| WORK TASK |
Write out every record again, exactly.

── SUPPLIED DATA

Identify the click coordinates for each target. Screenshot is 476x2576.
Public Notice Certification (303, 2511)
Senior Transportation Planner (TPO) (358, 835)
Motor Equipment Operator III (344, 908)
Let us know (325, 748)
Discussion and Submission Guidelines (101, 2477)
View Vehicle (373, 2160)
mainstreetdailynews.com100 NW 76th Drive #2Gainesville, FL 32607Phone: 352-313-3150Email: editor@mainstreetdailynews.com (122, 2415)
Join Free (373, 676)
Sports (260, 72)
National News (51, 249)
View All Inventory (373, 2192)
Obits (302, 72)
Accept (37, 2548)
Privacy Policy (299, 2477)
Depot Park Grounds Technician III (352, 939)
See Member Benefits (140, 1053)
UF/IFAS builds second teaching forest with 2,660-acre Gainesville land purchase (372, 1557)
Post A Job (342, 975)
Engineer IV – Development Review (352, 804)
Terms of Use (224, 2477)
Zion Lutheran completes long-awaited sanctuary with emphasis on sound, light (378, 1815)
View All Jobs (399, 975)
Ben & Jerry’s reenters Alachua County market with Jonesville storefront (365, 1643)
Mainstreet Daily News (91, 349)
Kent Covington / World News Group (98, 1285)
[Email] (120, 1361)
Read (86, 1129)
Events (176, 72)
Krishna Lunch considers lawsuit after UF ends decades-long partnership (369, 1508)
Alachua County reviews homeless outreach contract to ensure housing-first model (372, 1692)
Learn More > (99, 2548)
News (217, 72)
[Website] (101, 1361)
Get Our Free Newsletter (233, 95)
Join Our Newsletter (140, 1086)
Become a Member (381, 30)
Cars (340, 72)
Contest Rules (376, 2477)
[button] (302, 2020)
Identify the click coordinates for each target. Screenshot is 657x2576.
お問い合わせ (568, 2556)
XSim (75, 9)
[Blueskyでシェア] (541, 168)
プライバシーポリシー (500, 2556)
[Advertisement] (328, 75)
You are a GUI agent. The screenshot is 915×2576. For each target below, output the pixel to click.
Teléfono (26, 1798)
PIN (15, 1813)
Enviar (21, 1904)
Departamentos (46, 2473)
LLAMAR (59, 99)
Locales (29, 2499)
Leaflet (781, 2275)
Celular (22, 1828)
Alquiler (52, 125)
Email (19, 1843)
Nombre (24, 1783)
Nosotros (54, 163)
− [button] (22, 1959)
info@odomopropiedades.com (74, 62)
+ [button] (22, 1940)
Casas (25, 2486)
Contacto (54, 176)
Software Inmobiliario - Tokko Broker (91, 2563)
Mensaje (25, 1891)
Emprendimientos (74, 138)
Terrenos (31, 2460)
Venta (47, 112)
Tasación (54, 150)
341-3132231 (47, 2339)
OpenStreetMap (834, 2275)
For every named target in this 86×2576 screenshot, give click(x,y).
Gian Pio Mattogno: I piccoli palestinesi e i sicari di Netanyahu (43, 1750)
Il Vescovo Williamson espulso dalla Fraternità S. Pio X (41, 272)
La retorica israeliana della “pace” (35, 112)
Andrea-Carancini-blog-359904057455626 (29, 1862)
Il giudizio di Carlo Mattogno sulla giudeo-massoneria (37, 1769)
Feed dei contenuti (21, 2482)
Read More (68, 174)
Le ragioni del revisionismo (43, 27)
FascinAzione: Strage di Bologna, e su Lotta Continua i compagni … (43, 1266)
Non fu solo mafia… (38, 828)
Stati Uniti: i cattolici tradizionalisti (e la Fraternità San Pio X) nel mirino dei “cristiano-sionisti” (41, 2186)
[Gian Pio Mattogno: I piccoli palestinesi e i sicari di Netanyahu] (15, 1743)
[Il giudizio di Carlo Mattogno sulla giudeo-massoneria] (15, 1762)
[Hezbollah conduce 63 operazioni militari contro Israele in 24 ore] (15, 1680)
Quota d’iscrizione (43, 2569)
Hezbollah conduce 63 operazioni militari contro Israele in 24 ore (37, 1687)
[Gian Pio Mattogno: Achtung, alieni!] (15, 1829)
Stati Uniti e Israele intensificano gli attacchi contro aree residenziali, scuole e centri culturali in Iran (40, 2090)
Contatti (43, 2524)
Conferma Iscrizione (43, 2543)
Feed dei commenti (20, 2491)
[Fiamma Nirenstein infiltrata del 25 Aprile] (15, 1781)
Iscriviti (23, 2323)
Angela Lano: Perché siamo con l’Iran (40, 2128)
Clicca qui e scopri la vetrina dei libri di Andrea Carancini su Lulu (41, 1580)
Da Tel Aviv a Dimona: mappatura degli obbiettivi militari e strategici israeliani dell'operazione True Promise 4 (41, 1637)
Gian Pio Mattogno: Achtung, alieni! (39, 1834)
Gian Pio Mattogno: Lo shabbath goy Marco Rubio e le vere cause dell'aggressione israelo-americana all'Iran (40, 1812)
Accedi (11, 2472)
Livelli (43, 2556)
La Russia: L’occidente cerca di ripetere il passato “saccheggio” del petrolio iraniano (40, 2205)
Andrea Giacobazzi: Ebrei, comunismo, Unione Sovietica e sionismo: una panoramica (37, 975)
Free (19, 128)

────

| SOLUTION |
Identify the click coordinates for each target. Screenshot is 476x2576.
Public Notice Certification (303, 2511)
Senior Transportation Planner (TPO) (358, 835)
Motor Equipment Operator III (344, 908)
Let us know (325, 748)
Discussion and Submission Guidelines (101, 2477)
View Vehicle (373, 2160)
mainstreetdailynews.com100 NW 76th Drive #2Gainesville, FL 32607Phone: 352-313-3150Email: editor@mainstreetdailynews.com (122, 2415)
Join Free (373, 676)
Sports (260, 72)
National News (51, 249)
View All Inventory (373, 2192)
Obits (302, 72)
Accept (37, 2548)
Privacy Policy (299, 2477)
Depot Park Grounds Technician III (352, 939)
See Member Benefits (140, 1053)
UF/IFAS builds second teaching forest with 2,660-acre Gainesville land purchase (372, 1557)
Post A Job (342, 975)
Engineer IV – Development Review (352, 804)
Terms of Use (224, 2477)
Zion Lutheran completes long-awaited sanctuary with emphasis on sound, light (378, 1815)
View All Jobs (399, 975)
Ben & Jerry’s reenters Alachua County market with Jonesville storefront (365, 1643)
Mainstreet Daily News (91, 349)
Kent Covington / World News Group (98, 1285)
[Email] (120, 1361)
Read (86, 1129)
Events (176, 72)
Krishna Lunch considers lawsuit after UF ends decades-long partnership (369, 1508)
Alachua County reviews homeless outreach contract to ensure housing-first model (372, 1692)
Learn More > (99, 2548)
News (217, 72)
[Website] (101, 1361)
Get Our Free Newsletter (233, 95)
Join Our Newsletter (140, 1086)
Become a Member (381, 30)
Cars (340, 72)
Contest Rules (376, 2477)
[button] (302, 2020)
Identify the click coordinates for each target. Screenshot is 657x2576.
お問い合わせ (568, 2556)
XSim (75, 9)
[Blueskyでシェア] (541, 168)
プライバシーポリシー (500, 2556)
[Advertisement] (328, 75)
You are a GUI agent. The screenshot is 915×2576. For each target below, output the pixel to click.
Teléfono (26, 1798)
PIN (15, 1813)
Enviar (21, 1904)
Departamentos (46, 2473)
LLAMAR (59, 99)
Locales (29, 2499)
Leaflet (781, 2275)
Celular (22, 1828)
Alquiler (52, 125)
Email (19, 1843)
Nombre (24, 1783)
Nosotros (54, 163)
− [button] (22, 1959)
info@odomopropiedades.com (74, 62)
+ [button] (22, 1940)
Casas (25, 2486)
Contacto (54, 176)
Software Inmobiliario - Tokko Broker (91, 2563)
Mensaje (25, 1891)
Emprendimientos (74, 138)
Terrenos (31, 2460)
Venta (47, 112)
Tasación (54, 150)
341-3132231 (47, 2339)
OpenStreetMap (834, 2275)
For every named target in this 86×2576 screenshot, give click(x,y).
Gian Pio Mattogno: I piccoli palestinesi e i sicari di Netanyahu (43, 1750)
Il Vescovo Williamson espulso dalla Fraternità S. Pio X (41, 272)
La retorica israeliana della “pace” (35, 112)
Andrea-Carancini-blog-359904057455626 (29, 1862)
Il giudizio di Carlo Mattogno sulla giudeo-massoneria (37, 1769)
Feed dei contenuti (21, 2482)
Read More (68, 174)
Le ragioni del revisionismo (43, 27)
FascinAzione: Strage di Bologna, e su Lotta Continua i compagni … (43, 1266)
Non fu solo mafia… (38, 828)
Stati Uniti: i cattolici tradizionalisti (e la Fraternità San Pio X) nel mirino dei “cristiano-sionisti” (41, 2186)
[Gian Pio Mattogno: I piccoli palestinesi e i sicari di Netanyahu] (15, 1743)
[Il giudizio di Carlo Mattogno sulla giudeo-massoneria] (15, 1762)
[Hezbollah conduce 63 operazioni militari contro Israele in 24 ore] (15, 1680)
Quota d’iscrizione (43, 2569)
Hezbollah conduce 63 operazioni militari contro Israele in 24 ore (37, 1687)
[Gian Pio Mattogno: Achtung, alieni!] (15, 1829)
Stati Uniti e Israele intensificano gli attacchi contro aree residenziali, scuole e centri culturali in Iran (40, 2090)
Contatti (43, 2524)
Conferma Iscrizione (43, 2543)
Feed dei commenti (20, 2491)
[Fiamma Nirenstein infiltrata del 25 Aprile] (15, 1781)
Iscriviti (23, 2323)
Angela Lano: Perché siamo con l’Iran (40, 2128)
Clicca qui e scopri la vetrina dei libri di Andrea Carancini su Lulu (41, 1580)
Da Tel Aviv a Dimona: mappatura degli obbiettivi militari e strategici israeliani dell'operazione True Promise 4 (41, 1637)
Gian Pio Mattogno: Achtung, alieni! (39, 1834)
Gian Pio Mattogno: Lo shabbath goy Marco Rubio e le vere cause dell'aggressione israelo-americana all'Iran (40, 1812)
Accedi (11, 2472)
Livelli (43, 2556)
La Russia: L’occidente cerca di ripetere il passato “saccheggio” del petrolio iraniano (40, 2205)
Andrea Giacobazzi: Ebrei, comunismo, Unione Sovietica e sionismo: una panoramica (37, 975)
Free (19, 128)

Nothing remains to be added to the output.